Filter the items below, keeping every line that contains the string "width" and copying each one out. Case counts.

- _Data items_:
————

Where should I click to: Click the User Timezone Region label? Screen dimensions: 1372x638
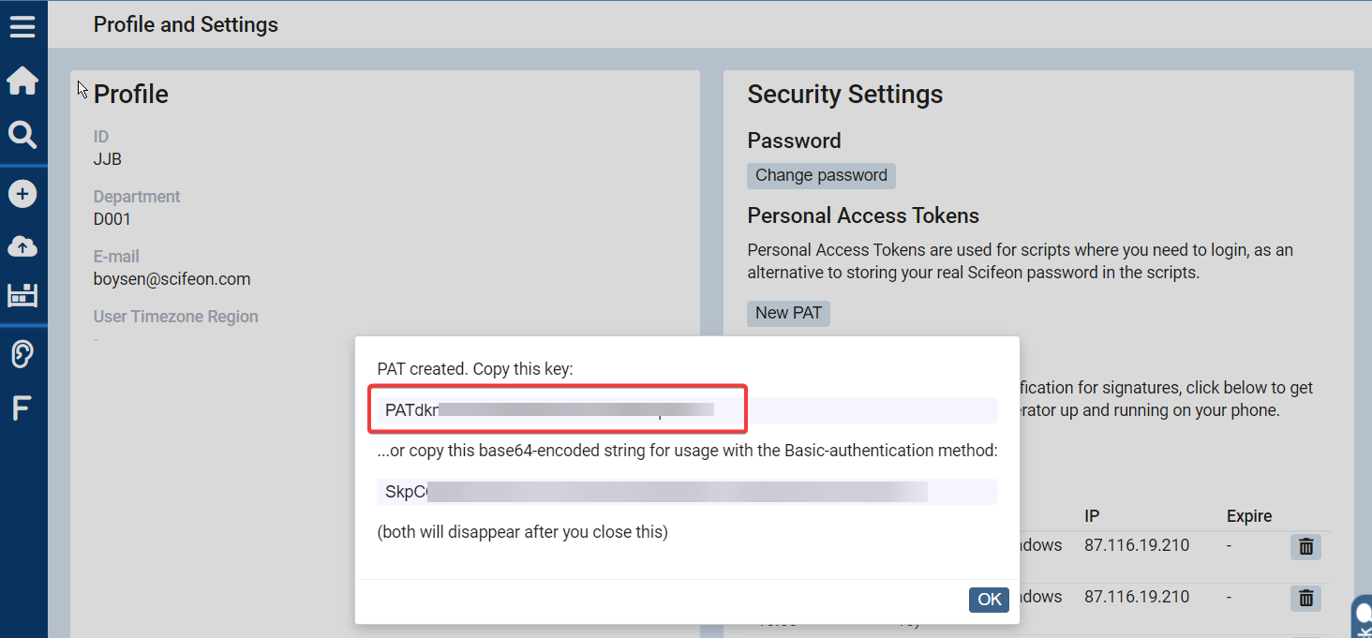tap(175, 317)
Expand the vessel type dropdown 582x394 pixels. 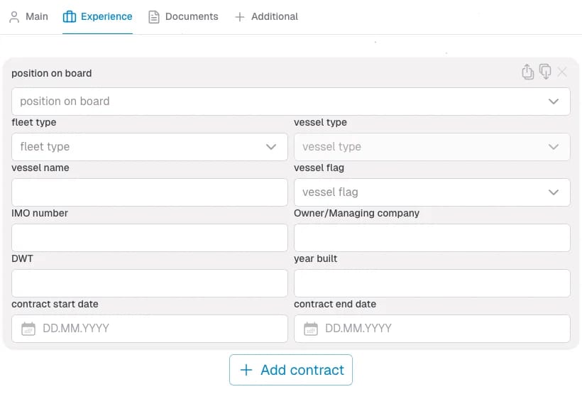coord(554,147)
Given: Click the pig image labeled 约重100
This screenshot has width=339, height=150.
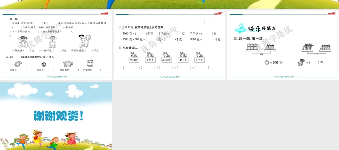Looking at the screenshot, I should click(68, 64).
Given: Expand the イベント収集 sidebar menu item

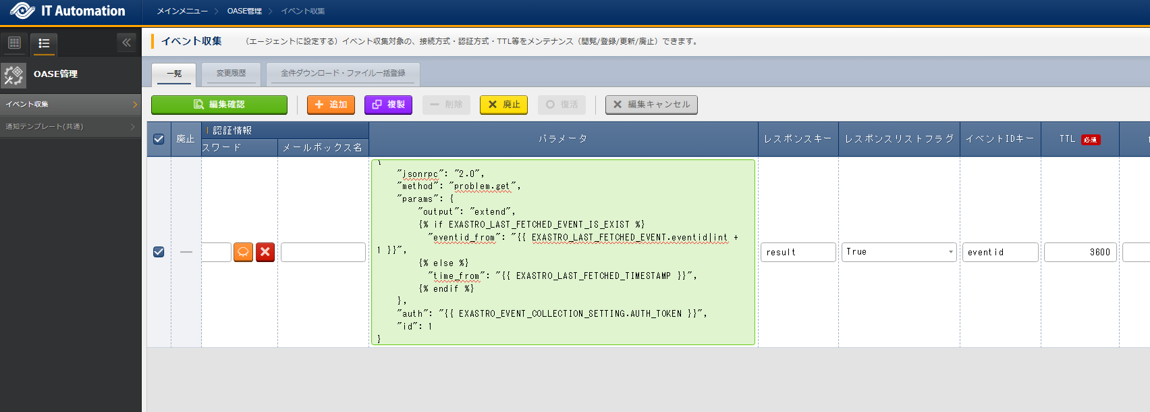Looking at the screenshot, I should click(70, 104).
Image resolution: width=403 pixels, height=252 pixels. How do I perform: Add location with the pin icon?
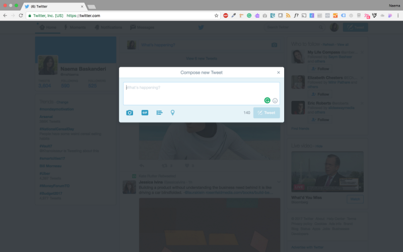pyautogui.click(x=172, y=112)
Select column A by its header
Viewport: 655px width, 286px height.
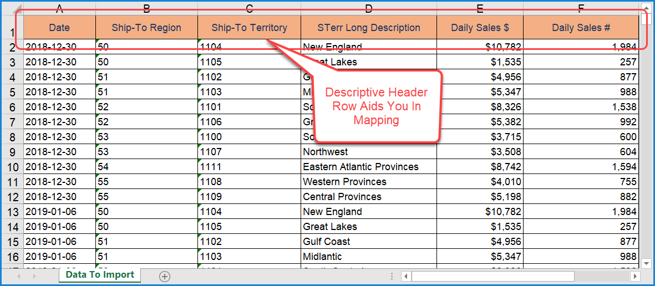(x=59, y=8)
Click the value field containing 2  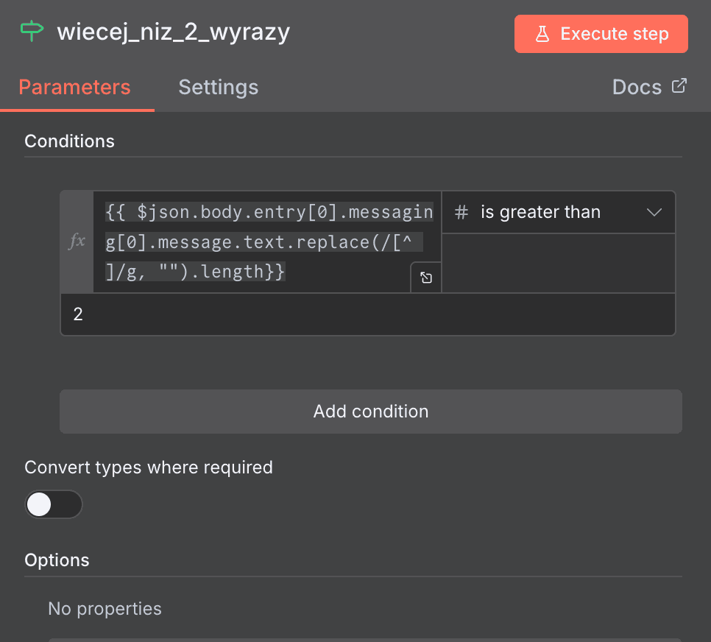tap(294, 314)

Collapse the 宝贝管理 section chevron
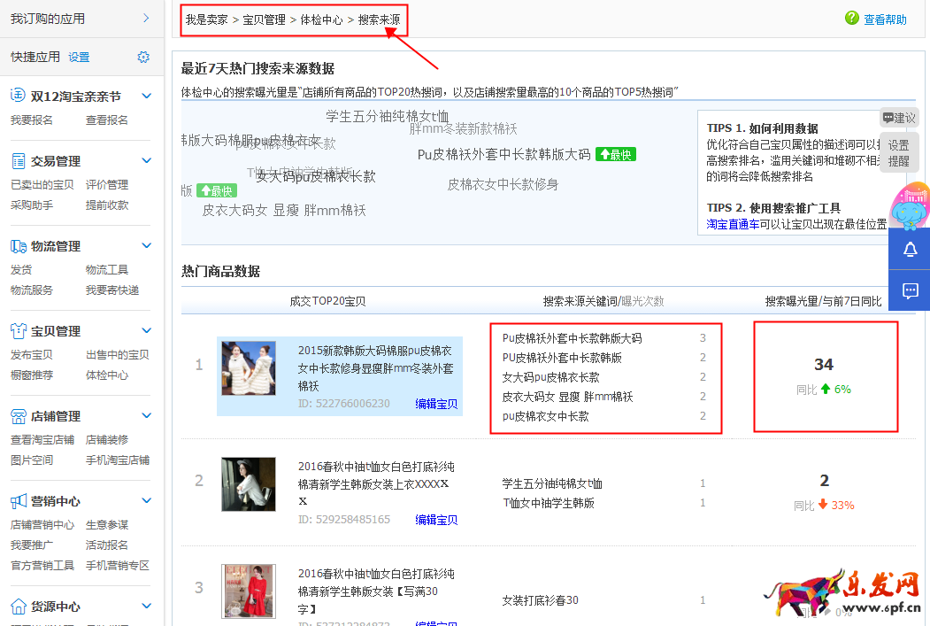click(147, 331)
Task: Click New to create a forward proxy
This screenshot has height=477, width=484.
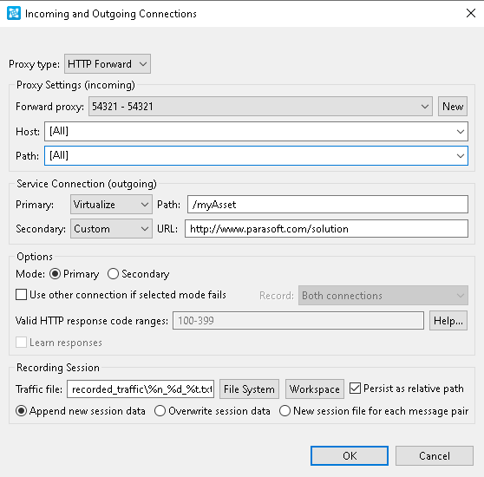Action: point(453,107)
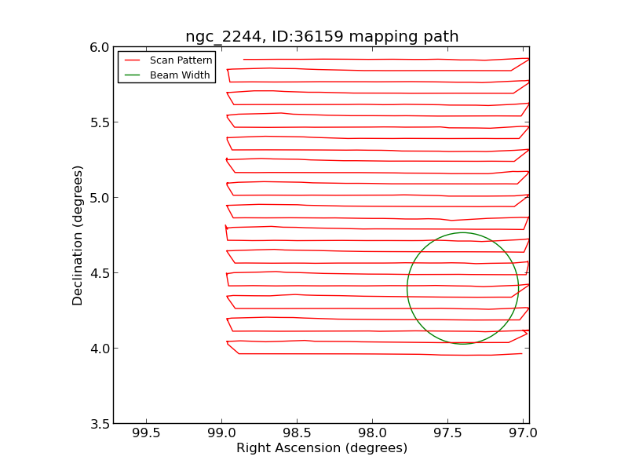Click the red line sample in legend

click(132, 60)
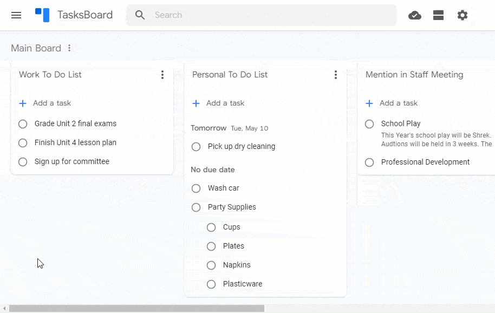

————

- _Expected answer_:
This screenshot has width=339, height=150.
Image resolution: width=403 pixels, height=252 pixels. How do I perform: Add location with the pin icon?
Viewport: 655px width, 286px height.
This screenshot has height=477, width=484.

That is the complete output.